/geopandas-tutorial

Tutorial on geospatial data manipulation with Python

Primary LanguageJupyter NotebookBSD 3-Clause "New" or "Revised" LicenseBSD-3-Clause

Introduction to geospatial data analysis with GeoPandas and the PyData stack

Binder

Tutorial on geospatial data manipulation with Python

This tutorial is an introduction to geospatial data analysis in Python, with a focus on tabular vector data using GeoPandas. It will introduce the different libraries to work with geospatial data and will cover munging geo-data and exploring relations over space. This includes importing data in different formats (e.g. shapefile, GeoJSON), visualizing, combining and tidying them up for analysis, exploring spatial relationships, ... and will use libraries such as pandas, geopandas, shapely, pyproj, matplotlib, cartopy, ...

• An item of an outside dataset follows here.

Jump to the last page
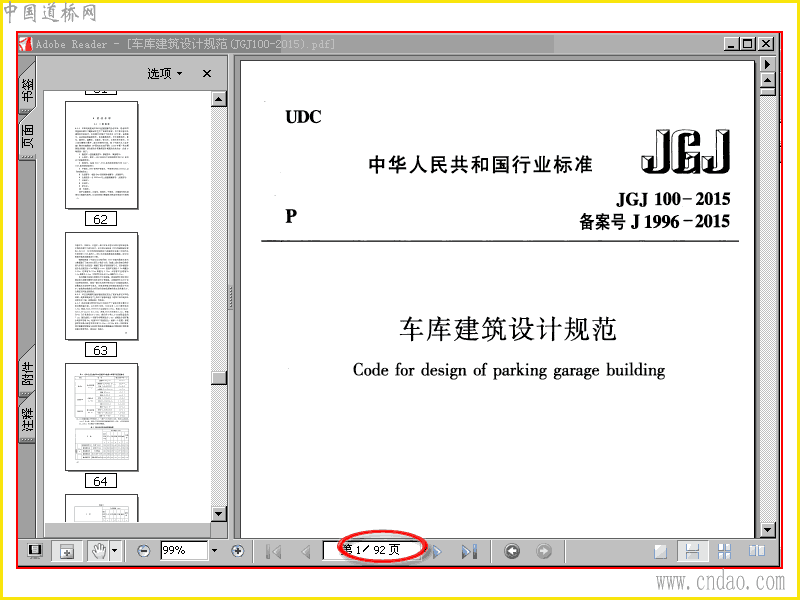The image size is (800, 600). coord(469,552)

The tutorial will cover the following topics, each of them using Jupyter notebooks and hands-on exercises with real-world data:

  1. Introduction to vector data and GeoPandas
  2. Visualizing geospatial data
  3. Spatial relationships and operations
  4. Spatial joins and overlays
  5. Short showcase of parallel/distributed geospatial analysis with Dask

This repository initially contained the teaching material for the geospatial data analysis tutorial at GeoPython 2018, May 7-9 2018, Basel, Switzerland, and was later updated and also used at Scipy 2018, EuroScipy 2018, GeoPython 2019, EuroScipy 2019.

Installation notes

Following this tutorial will require recent installations of:

  • Python >= 3.5 (it will probably work on python 2.7 as well, but I didn't test it specifically)
  • pandas
  • geopandas >= 0.5.0
  • matplotlib
  • rtree
  • mapclassify
  • contextily
  • Jupyter Notebook
  • (optional for mining sites case study) rasterio, rasterstats
  • (optional for visualisation showcase) cartopy, geoplot, folium, ipyleaflet

If you do not yet have these packages installed, we recommend to use the conda package manager to install all the requirements (you can install miniconda or install the (larger) Anaconda distribution, found at https://www.anaconda.com/download/).

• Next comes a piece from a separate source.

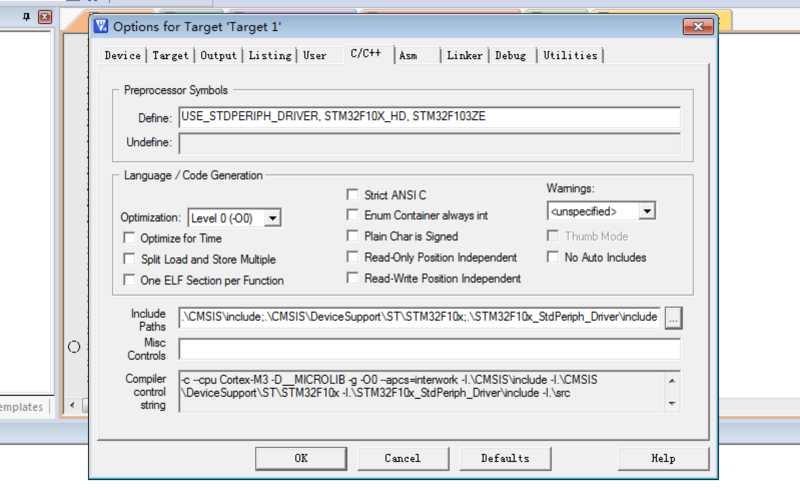This screenshot has height=490, width=800.
Task: Close the side panel with its X icon
Action: [44, 17]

Once this is installed, the following command will install all required packages in your Python environment:

conda install jupyter geopandas

For the optional dependencies, you can do:

conda install cartopy
conda install geoplot -c conda-forge

Or alternatively, create a new environment for this tutorial using the provided environment.yml file:

conda env create --name geo-tutorial --file environment.yml
conda activate geo-tutorial

But of course, using another distribution (e.g. Enthought Canopy) or pip is fine as well (a requirements file is provided as well), as long as you have the above packages installed.

Want to try out without installing anything? You can use the "launch binder" link above at the top of this README, which will launch a notebook instance on Binder with all required libraries installed.

Downloading the tutorial materials

Note: I am still updating the materials, so I recommend to only download the materials the morning before the tutorial starts, or to update your local copy then. To update a local copy, you can download the latest version again, or do a git pull if you are using git.

If you have git installed, you can get the tutorial materials by cloning this repo:

git clone https://github.com/jorisvandenbossche/geopandas-tutorial.git

Otherwise, you can download the repository as a .zip file by heading over to the GitHub repository (https://github.com/jorisvandenbossche/geopandas-tutorial) in your browser and click the green "Download" button in the upper right:

Test the tutorial environment

To make sure everything was installed correctly, open a terminal, and change its directory (cd) so that your working directory is the tutorial materials you downloaded in the step above. Then enter the following:

python check_environment.py

Make sure that this scripts prints "All good. Enjoy the tutorial!"